2019 Mercedes-AMG G63 Revealed Ahead of Geneva
Now making 577 hp and 627 lb-ft of torque
When Mercedes finally revealed the first complete redesign of the G-Wagen since it was originally introduced back in 1979, it only showed off the entry-level G550.
As impressive as it was off-road, and as luxurious as the new interior looked, we knew it was only a matter of time before the AMG version showed up to hog the attention. And, well, here it is, ready to do exactly that.
There's no mistaking the G-Class for anything else, but to make sure the G63 stands out, AMG gave it a new grille, widened the fenders, added a two-mode sports exhaust, made running boards standard, and switched to red brake calipers.

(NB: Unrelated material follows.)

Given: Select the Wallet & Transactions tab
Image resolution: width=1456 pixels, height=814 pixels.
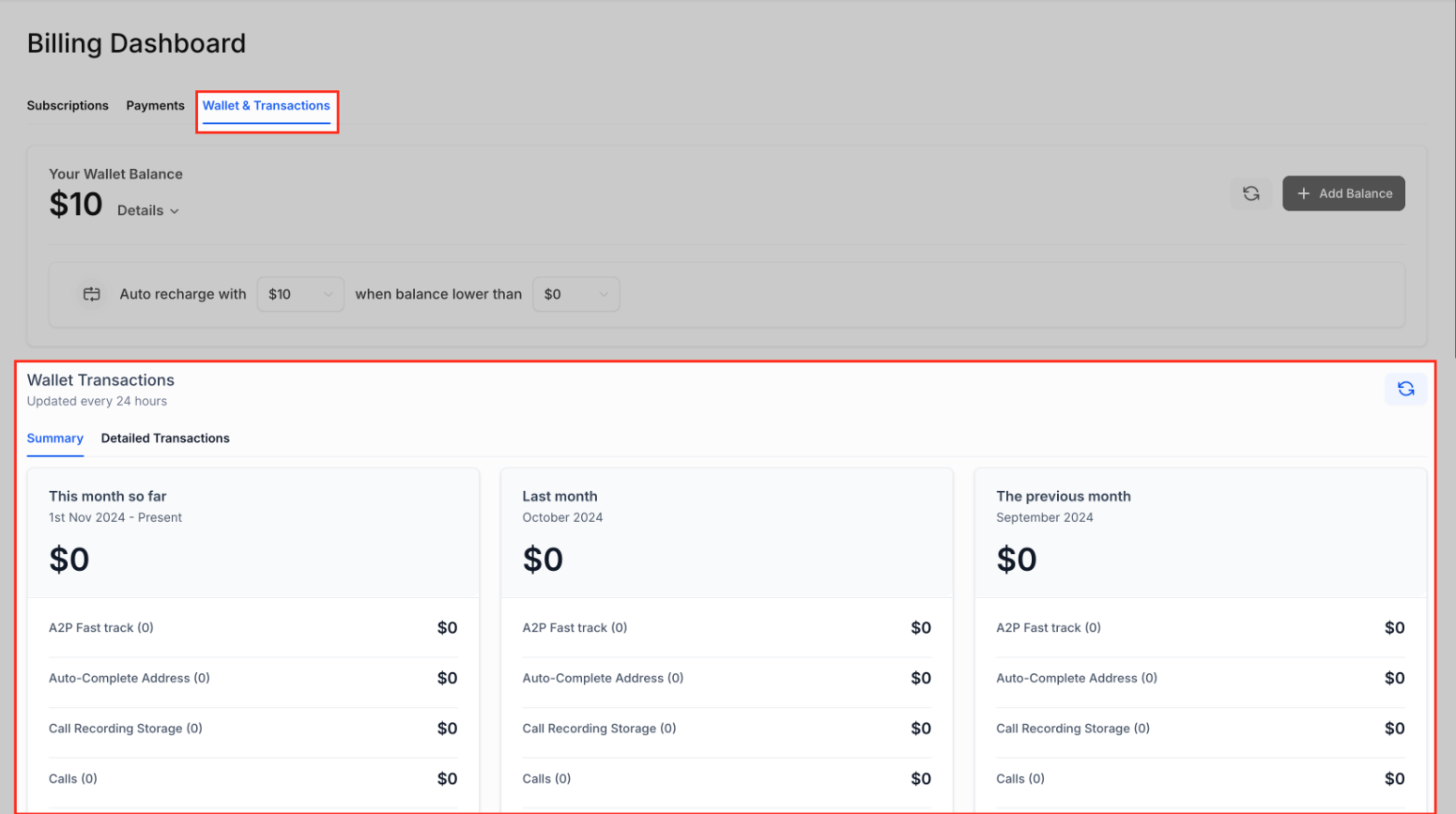Looking at the screenshot, I should [x=267, y=105].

Optional 22-inch wheels are also available. Inside, the G63's most notable AMG-specific feature is its flat-bottomed steering wheel.
As with any AMG, though, the biggest news is under the hood. The G63 now makes 577 hp and 627 lb-ft of torque from a 4.0-liter twin-turbo V-8, beating the G550 by 161 hp and 177 lb-ft of torque.

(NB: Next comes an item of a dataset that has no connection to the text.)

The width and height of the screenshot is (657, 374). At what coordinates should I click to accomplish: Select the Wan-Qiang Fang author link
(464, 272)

Mercedes says that with the help of the new nine-speed AMG transmission, the new G63 can hit 60 mph in an estimated 4.4 seconds and has a top speed of 149 mph with the AMG Driver's package.
Compared to the outgoing 5.5-liter model with its seven-speed auto, the new G63 gets an extra 14 hp and 66 lb-ft of torque, enough to cut almost a second off its 0-60 time.
We don't expect many owners to off-road their G63s, but like the 2018 model, the 2019 comes with four-wheel-drive and three locking differentials as standard.
Instead of distributing torque evenly, though, the new version is rear-biased and defaults to a sportier 40:60 split. Low range can also be engaged at speeds of up to 25 mph and disengaged at speeds of up to 44 mph.
The biggest difference between the current G63 and the new one, however, will likely be on paved roads. That's because all versions of the 2019 G-Class get an independent front suspension and a significantly widened track.
Mercedes says AMG then completely redesigned the suspension, adding AMG-specific coil springs at all four corners to improve handling. It also added a strut tower brace to improve rigidity, stabilizer bars to reduce body roll, adaptive dampers, and speed-sensitive steering.
To further tailor the G63 to their needs, owners can choose from five on-road and three off-road driving modes.
Pricing isn't available at the moment, but expect Mercedes to share that, as well as when the G63 will go on sale, by the end of the year.
More information may also be made available when the Mercedes-AMG G63 makes its official debut at the Geneva International Motor Show next month.